** Record excerpts **

----------

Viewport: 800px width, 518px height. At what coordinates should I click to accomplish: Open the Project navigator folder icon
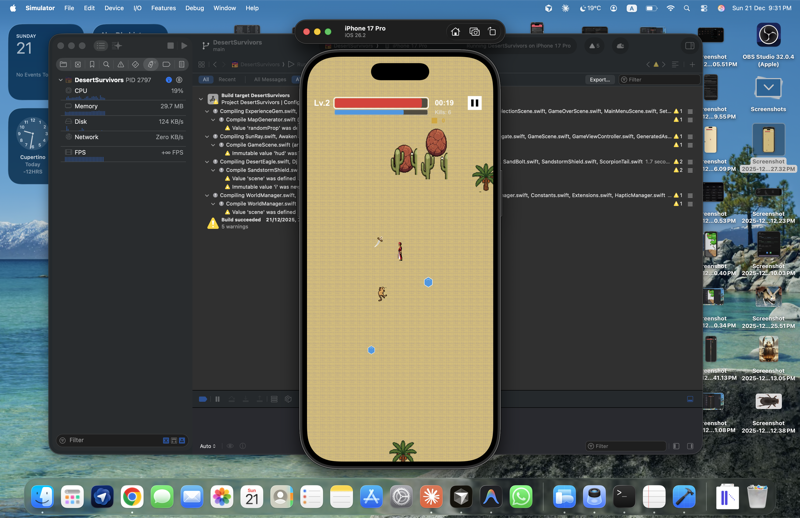(63, 65)
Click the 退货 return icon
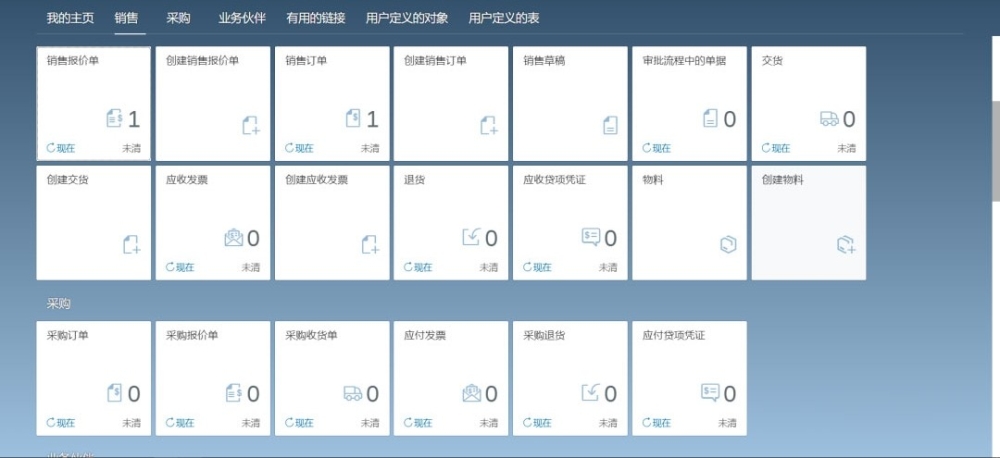 pyautogui.click(x=471, y=238)
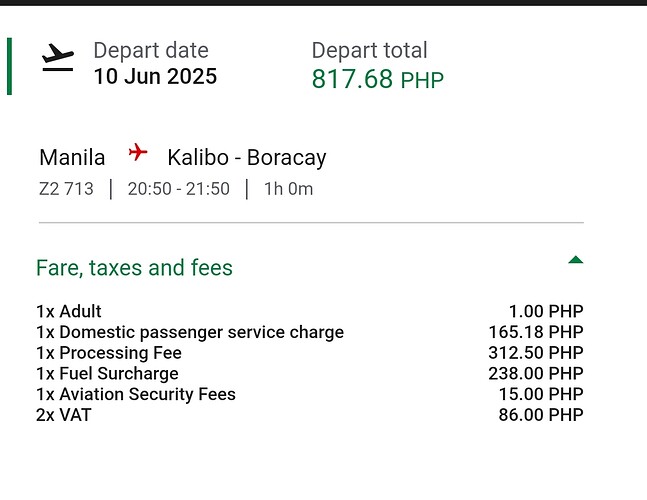The width and height of the screenshot is (647, 500).
Task: Click flight number Z2 713
Action: (66, 189)
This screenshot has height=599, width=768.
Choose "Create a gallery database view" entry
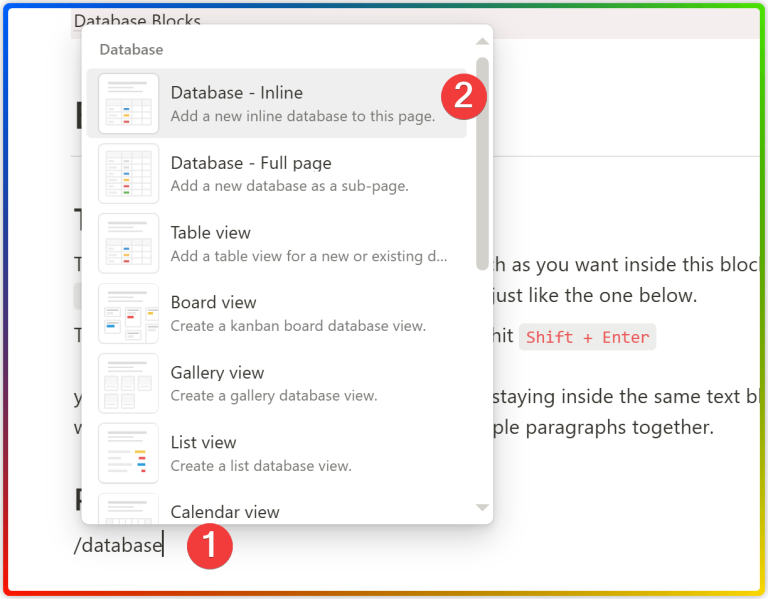click(274, 396)
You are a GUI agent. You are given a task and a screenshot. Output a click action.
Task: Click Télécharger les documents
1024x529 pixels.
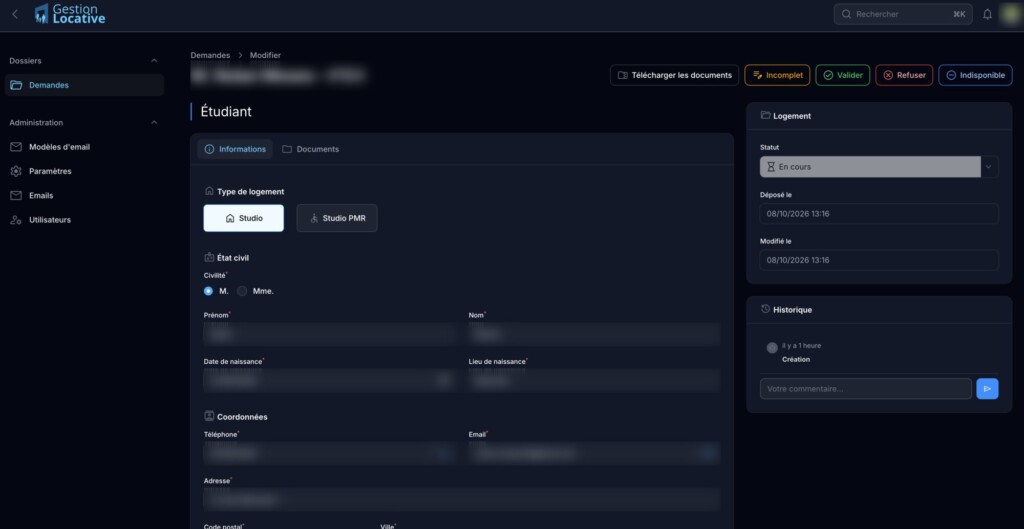coord(675,75)
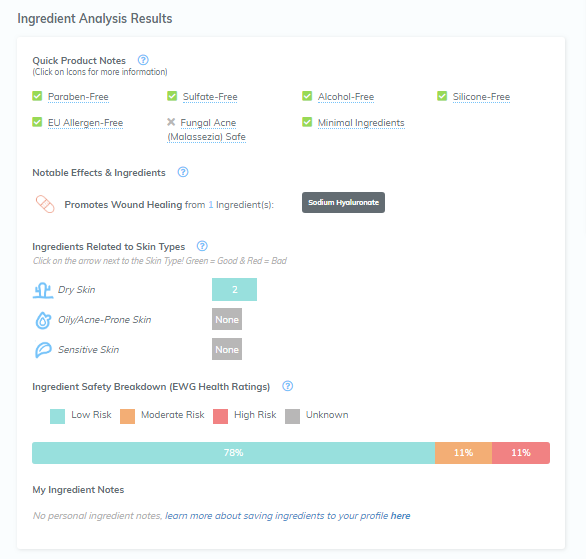Open the Fungal Acne (Malassezia) Safe note
Image resolution: width=586 pixels, height=559 pixels.
click(x=206, y=130)

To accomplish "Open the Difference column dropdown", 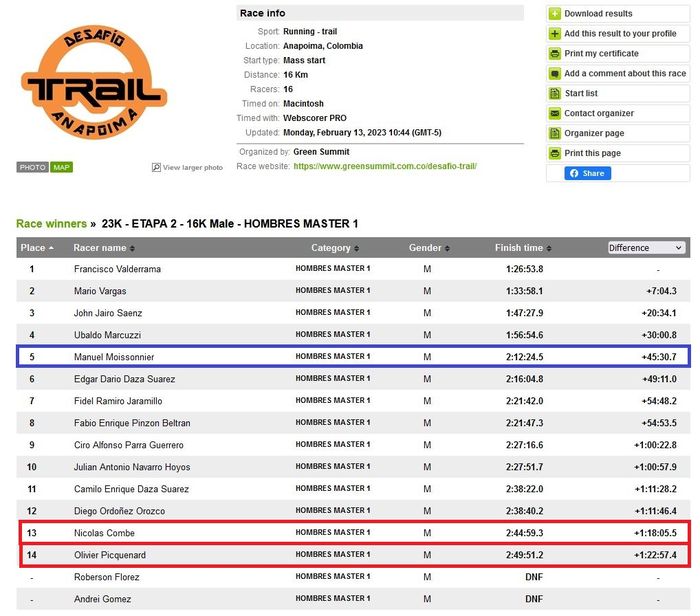I will click(646, 248).
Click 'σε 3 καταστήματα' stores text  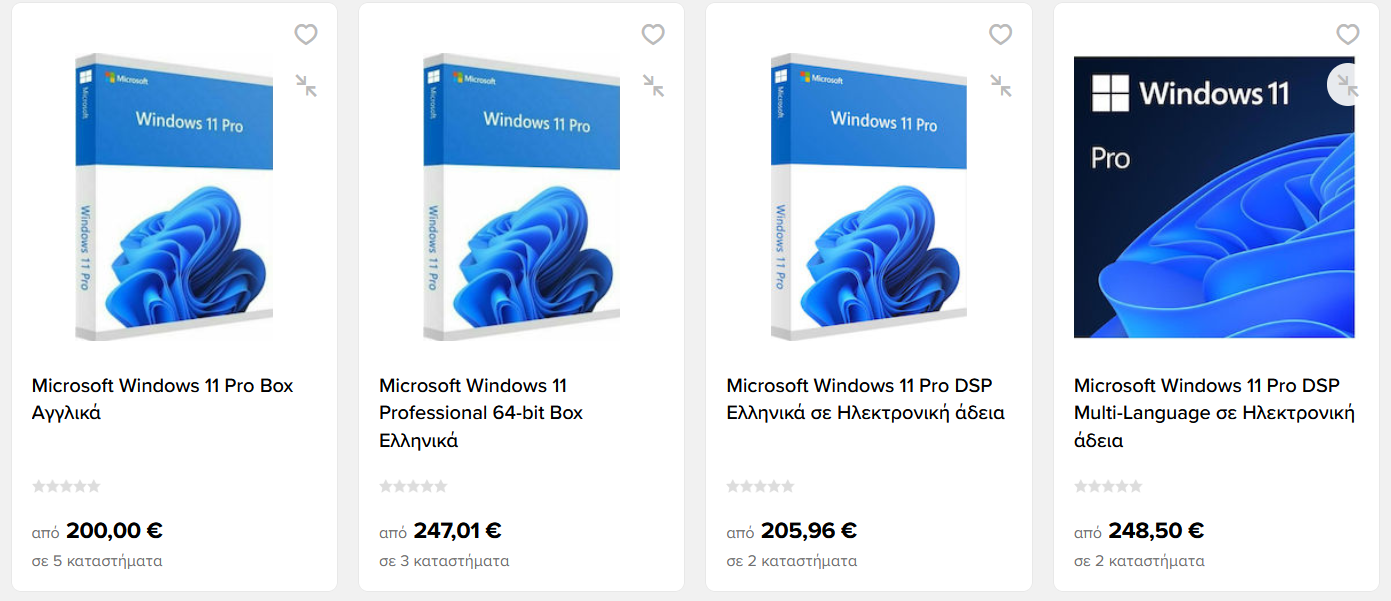(444, 561)
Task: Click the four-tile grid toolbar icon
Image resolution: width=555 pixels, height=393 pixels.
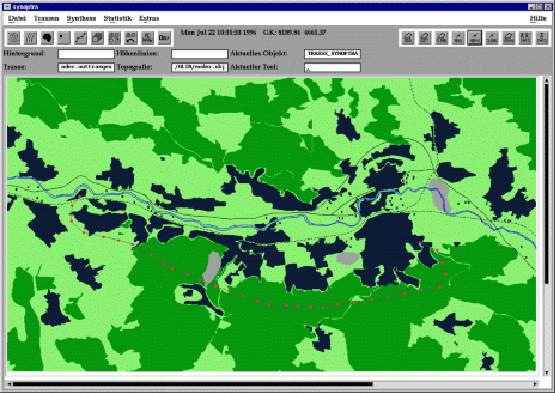Action: 114,38
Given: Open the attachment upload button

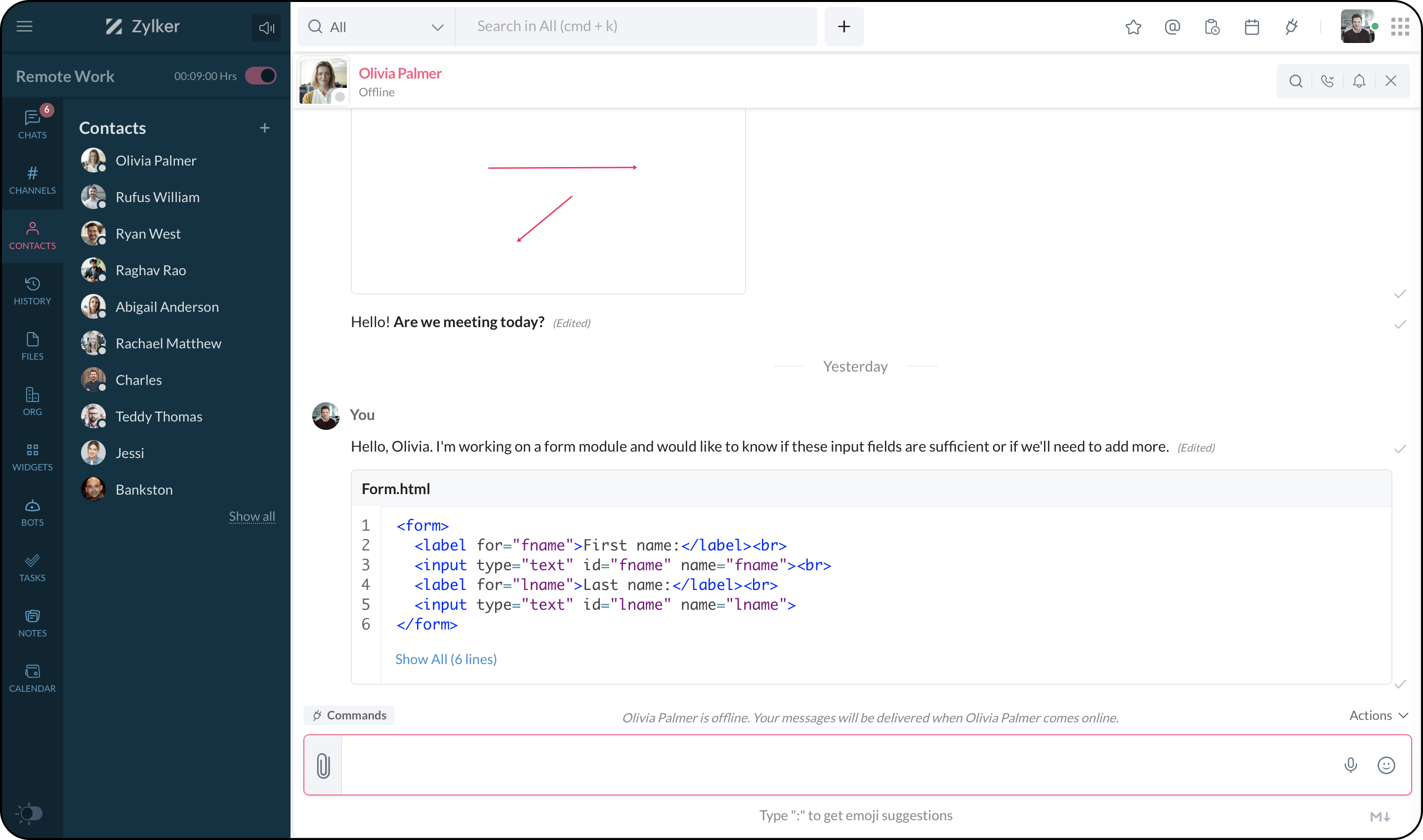Looking at the screenshot, I should tap(324, 766).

----------

** Exercise description **
Skip the pictures and quote each line of the entries above, from the first through the line with "Task: Click Télécharger les documents", exactly as it appears.

** Task result **
Viewport: 800px width, 518px height. At what coordinates should I click to accomplish: Open the Project navigator folder icon
(63, 65)
Click the 退货 return icon
 pyautogui.click(x=471, y=238)
The width and height of the screenshot is (647, 500).
Task: Click flight number Z2 713
Action: (66, 189)
This screenshot has height=599, width=768.
Choose "Create a gallery database view" entry
click(274, 396)
You are a GUI agent. You are given a task and a screenshot. Output a click action.
Task: Click Télécharger les documents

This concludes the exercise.